Exercise prompt => Your job is to print the listing exactly.

....

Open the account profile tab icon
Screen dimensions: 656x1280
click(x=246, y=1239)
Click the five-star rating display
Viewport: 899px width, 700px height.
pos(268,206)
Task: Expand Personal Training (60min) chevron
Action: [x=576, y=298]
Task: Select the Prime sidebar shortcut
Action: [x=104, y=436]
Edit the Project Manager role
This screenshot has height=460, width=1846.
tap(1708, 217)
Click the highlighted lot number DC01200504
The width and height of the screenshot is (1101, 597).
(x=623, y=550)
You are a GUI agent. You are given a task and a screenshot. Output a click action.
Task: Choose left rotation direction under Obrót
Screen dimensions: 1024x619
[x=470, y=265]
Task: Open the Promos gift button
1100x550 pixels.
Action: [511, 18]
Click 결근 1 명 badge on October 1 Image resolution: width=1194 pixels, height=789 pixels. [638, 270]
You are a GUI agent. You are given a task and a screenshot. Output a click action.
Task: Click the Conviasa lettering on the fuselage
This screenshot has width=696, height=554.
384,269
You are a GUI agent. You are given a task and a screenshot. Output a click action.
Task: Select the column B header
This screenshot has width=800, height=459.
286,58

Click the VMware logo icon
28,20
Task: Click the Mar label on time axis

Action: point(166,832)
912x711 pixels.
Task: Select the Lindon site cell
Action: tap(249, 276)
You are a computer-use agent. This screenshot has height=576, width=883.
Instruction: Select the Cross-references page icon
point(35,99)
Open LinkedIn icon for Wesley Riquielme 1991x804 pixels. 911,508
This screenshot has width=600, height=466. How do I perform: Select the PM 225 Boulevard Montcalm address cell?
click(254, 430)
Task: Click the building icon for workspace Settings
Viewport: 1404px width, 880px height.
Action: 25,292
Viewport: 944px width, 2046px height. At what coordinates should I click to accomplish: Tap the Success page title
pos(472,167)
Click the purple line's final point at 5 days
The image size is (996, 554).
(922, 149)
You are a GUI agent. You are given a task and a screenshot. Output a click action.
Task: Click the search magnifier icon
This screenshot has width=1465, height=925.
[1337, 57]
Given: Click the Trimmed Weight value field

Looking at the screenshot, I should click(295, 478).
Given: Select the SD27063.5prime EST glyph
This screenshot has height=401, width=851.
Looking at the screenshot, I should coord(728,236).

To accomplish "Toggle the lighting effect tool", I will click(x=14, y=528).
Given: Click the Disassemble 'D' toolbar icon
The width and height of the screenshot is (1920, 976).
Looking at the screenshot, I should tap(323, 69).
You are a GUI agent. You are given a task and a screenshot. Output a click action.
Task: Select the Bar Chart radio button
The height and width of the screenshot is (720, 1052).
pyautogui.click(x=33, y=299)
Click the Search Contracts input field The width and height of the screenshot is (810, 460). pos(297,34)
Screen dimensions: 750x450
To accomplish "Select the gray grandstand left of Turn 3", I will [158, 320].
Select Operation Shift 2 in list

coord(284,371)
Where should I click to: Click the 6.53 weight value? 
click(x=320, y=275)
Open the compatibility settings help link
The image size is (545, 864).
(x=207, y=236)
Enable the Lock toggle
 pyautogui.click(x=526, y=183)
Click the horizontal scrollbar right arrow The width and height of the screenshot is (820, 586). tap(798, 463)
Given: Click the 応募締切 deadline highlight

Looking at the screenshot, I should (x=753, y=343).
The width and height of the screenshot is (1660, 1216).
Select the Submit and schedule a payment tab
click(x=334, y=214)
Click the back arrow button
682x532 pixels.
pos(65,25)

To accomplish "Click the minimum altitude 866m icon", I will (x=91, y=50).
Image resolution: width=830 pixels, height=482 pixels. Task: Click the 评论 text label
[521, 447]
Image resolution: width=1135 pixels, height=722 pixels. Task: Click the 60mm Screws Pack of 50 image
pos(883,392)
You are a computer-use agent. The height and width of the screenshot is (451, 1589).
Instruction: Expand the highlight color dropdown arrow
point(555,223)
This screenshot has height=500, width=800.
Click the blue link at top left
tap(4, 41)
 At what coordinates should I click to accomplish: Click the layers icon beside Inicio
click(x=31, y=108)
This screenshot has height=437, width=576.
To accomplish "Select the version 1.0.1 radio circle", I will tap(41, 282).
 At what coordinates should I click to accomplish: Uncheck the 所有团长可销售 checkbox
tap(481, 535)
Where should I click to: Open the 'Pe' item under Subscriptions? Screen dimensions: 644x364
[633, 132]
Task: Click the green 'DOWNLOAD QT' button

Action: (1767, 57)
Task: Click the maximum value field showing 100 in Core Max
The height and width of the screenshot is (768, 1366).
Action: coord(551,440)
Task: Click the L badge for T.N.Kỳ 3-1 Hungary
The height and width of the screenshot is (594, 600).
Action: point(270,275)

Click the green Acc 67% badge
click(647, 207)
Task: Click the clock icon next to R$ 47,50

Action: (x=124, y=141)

....

Exercise answer =>
Open the account profile tab icon
Screen dimensions: 656x1280
click(x=246, y=1239)
Click the five-star rating display
Viewport: 899px width, 700px height.
pos(268,206)
Task: Expand Personal Training (60min) chevron
Action: [x=576, y=298]
Task: Select the Prime sidebar shortcut
Action: [x=104, y=436]
Edit the Project Manager role
This screenshot has height=460, width=1846.
tap(1708, 217)
Click the highlighted lot number DC01200504
The width and height of the screenshot is (1101, 597).
(x=623, y=550)
You are a GUI agent. You are given a task and a screenshot. Output a click action.
Task: Choose left rotation direction under Obrót
Screen dimensions: 1024x619
[x=470, y=265]
Task: Open the Promos gift button
1100x550 pixels.
Action: [511, 18]
Click 결근 1 명 badge on October 1 Image resolution: width=1194 pixels, height=789 pixels. [638, 270]
You are a GUI agent. You are given a task and a screenshot. Output a click action.
Task: Click the Conviasa lettering on the fuselage
This screenshot has width=696, height=554.
384,269
You are a GUI agent. You are given a task and a screenshot. Output a click action.
Task: Select the column B header
This screenshot has width=800, height=459.
286,58

Click the VMware logo icon
28,20
Task: Click the Mar label on time axis

Action: point(166,832)
912x711 pixels.
Task: Select the Lindon site cell
Action: tap(249, 276)
You are a computer-use agent. This screenshot has height=576, width=883.
Instruction: Select the Cross-references page icon
point(35,99)
Open LinkedIn icon for Wesley Riquielme 1991x804 pixels. 911,508
This screenshot has width=600, height=466. How do I perform: Select the PM 225 Boulevard Montcalm address cell?
click(254, 430)
Task: Click the building icon for workspace Settings
Viewport: 1404px width, 880px height.
Action: 25,292
Viewport: 944px width, 2046px height. At what coordinates should I click to accomplish: Tap the Success page title
pos(472,167)
Click the purple line's final point at 5 days
The image size is (996, 554).
(922, 149)
You are a GUI agent. You are given a task and a screenshot. Output a click action.
Task: Click the search magnifier icon
This screenshot has width=1465, height=925.
[1337, 57]
Given: Click the Trimmed Weight value field

Looking at the screenshot, I should click(295, 478).
Given: Select the SD27063.5prime EST glyph
This screenshot has height=401, width=851.
Looking at the screenshot, I should coord(728,236).

To accomplish "Toggle the lighting effect tool", I will click(x=14, y=528).
Given: Click the Disassemble 'D' toolbar icon
The width and height of the screenshot is (1920, 976).
Looking at the screenshot, I should tap(323, 69).
You are a GUI agent. You are given a task and a screenshot. Output a click action.
Task: Select the Bar Chart radio button
The height and width of the screenshot is (720, 1052).
pyautogui.click(x=33, y=299)
Click the Search Contracts input field The width and height of the screenshot is (810, 460). pos(297,34)
Screen dimensions: 750x450
To accomplish "Select the gray grandstand left of Turn 3", I will [158, 320].
Select Operation Shift 2 in list

coord(284,371)
Where should I click to: Click the 6.53 weight value? 
click(x=320, y=275)
Open the compatibility settings help link
The image size is (545, 864).
(x=207, y=236)
Enable the Lock toggle
 pyautogui.click(x=526, y=183)
Click the horizontal scrollbar right arrow The width and height of the screenshot is (820, 586). tap(798, 463)
Given: Click the 応募締切 deadline highlight

Looking at the screenshot, I should (x=753, y=343).
The width and height of the screenshot is (1660, 1216).
Select the Submit and schedule a payment tab
click(x=334, y=214)
Click the back arrow button
682x532 pixels.
pos(65,25)

To accomplish "Click the minimum altitude 866m icon", I will (x=91, y=50).
Image resolution: width=830 pixels, height=482 pixels. Task: Click the 评论 text label
[521, 447]
Image resolution: width=1135 pixels, height=722 pixels. Task: Click the 60mm Screws Pack of 50 image
pos(883,392)
You are a computer-use agent. The height and width of the screenshot is (451, 1589).
Instruction: Expand the highlight color dropdown arrow
point(555,223)
This screenshot has height=500, width=800.
Click the blue link at top left
tap(4, 41)
 At what coordinates should I click to accomplish: Click the layers icon beside Inicio
click(x=31, y=108)
This screenshot has height=437, width=576.
To accomplish "Select the version 1.0.1 radio circle", I will tap(41, 282).
 At what coordinates should I click to accomplish: Uncheck the 所有团长可销售 checkbox
tap(481, 535)
Where should I click to: Open the 'Pe' item under Subscriptions? Screen dimensions: 644x364
[633, 132]
Task: Click the green 'DOWNLOAD QT' button

Action: (1767, 57)
Task: Click the maximum value field showing 100 in Core Max
The height and width of the screenshot is (768, 1366).
Action: coord(551,440)
Task: Click the L badge for T.N.Kỳ 3-1 Hungary
The height and width of the screenshot is (594, 600).
Action: point(270,275)

Click the green Acc 67% badge
click(647, 207)
Task: Click the clock icon next to R$ 47,50

Action: (x=124, y=141)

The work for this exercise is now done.